▶ _Problem to solve_:
Reproduce verbatim the rows below, from the very first line down through the line that contains "Screen dimensions: 2206x1280 [796, 283]".
********
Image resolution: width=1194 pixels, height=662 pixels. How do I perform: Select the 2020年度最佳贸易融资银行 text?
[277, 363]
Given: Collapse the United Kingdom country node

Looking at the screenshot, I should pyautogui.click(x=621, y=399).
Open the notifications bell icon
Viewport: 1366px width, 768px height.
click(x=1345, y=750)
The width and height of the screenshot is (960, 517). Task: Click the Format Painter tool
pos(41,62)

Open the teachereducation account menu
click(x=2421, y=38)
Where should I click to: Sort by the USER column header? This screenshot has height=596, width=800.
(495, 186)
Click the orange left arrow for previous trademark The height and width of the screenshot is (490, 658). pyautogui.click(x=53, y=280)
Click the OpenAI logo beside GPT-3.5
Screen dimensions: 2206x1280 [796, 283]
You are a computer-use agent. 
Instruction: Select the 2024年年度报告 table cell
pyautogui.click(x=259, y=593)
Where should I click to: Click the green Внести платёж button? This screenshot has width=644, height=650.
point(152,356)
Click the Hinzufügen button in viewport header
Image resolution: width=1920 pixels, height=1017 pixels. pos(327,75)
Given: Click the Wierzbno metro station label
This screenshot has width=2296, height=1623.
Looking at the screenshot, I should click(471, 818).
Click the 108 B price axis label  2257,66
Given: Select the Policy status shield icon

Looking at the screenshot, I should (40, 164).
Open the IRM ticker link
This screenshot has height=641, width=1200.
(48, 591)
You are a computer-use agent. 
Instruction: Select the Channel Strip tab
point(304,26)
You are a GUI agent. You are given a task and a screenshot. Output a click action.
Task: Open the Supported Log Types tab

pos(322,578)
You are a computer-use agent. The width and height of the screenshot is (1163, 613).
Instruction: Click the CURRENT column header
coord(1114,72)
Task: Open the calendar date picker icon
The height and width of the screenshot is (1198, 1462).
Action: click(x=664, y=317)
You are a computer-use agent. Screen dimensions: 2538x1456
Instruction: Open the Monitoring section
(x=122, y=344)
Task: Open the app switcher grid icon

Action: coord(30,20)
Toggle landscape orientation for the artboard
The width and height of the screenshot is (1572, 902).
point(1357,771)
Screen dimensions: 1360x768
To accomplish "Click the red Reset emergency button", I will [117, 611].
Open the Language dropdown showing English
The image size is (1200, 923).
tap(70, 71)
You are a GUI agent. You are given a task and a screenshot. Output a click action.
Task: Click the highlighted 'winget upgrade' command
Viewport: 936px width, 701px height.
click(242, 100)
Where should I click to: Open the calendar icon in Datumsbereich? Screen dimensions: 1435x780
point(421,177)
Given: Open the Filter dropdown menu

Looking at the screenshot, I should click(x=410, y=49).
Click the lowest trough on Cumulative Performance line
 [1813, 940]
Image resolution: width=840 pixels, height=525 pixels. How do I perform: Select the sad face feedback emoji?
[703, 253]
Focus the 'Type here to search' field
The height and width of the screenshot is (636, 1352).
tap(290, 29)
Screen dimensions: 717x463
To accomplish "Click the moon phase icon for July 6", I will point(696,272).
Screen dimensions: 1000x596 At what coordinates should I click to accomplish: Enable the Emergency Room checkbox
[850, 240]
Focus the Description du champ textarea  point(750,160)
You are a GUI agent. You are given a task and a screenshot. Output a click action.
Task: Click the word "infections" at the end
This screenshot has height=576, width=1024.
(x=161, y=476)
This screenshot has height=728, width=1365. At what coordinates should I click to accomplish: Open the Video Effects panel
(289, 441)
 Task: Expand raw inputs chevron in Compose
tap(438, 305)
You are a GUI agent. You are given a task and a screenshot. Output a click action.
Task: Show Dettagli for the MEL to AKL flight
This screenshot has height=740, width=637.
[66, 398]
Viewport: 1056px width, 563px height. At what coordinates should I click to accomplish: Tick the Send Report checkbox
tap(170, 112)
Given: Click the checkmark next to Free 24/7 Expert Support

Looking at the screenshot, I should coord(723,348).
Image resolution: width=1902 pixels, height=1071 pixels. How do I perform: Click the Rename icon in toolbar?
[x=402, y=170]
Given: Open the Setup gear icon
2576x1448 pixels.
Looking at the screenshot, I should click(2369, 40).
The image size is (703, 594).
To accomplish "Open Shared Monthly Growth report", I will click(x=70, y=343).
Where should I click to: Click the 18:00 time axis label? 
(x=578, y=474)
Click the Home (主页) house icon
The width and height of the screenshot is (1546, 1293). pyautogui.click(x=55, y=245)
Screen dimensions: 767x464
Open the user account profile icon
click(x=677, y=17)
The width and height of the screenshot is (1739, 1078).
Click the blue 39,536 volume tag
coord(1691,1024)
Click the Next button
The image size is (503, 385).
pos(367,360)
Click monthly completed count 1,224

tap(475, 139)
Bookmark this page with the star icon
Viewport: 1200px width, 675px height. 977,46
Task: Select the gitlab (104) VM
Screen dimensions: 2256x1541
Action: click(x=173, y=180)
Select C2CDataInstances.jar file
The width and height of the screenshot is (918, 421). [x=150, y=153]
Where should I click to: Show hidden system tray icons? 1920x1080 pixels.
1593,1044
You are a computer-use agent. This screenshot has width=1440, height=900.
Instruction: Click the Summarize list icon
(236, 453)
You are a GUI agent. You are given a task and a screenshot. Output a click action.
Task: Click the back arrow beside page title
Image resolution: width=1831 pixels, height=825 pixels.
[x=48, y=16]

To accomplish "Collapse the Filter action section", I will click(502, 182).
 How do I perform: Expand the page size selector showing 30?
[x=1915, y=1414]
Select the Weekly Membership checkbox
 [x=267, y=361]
********
▶ _Answer_:
Image resolution: width=1194 pixels, height=662 pixels. How do I perform: Select the 2020年度最佳贸易融资银行 text?
[277, 363]
Given: Collapse the United Kingdom country node

Looking at the screenshot, I should pyautogui.click(x=621, y=399).
Open the notifications bell icon
Viewport: 1366px width, 768px height.
click(x=1345, y=750)
The width and height of the screenshot is (960, 517). Task: Click the Format Painter tool
pos(41,62)

Open the teachereducation account menu
click(x=2421, y=38)
Where should I click to: Sort by the USER column header? This screenshot has height=596, width=800.
(495, 186)
Click the orange left arrow for previous trademark The height and width of the screenshot is (490, 658). pyautogui.click(x=53, y=280)
Click the OpenAI logo beside GPT-3.5
Screen dimensions: 2206x1280 [796, 283]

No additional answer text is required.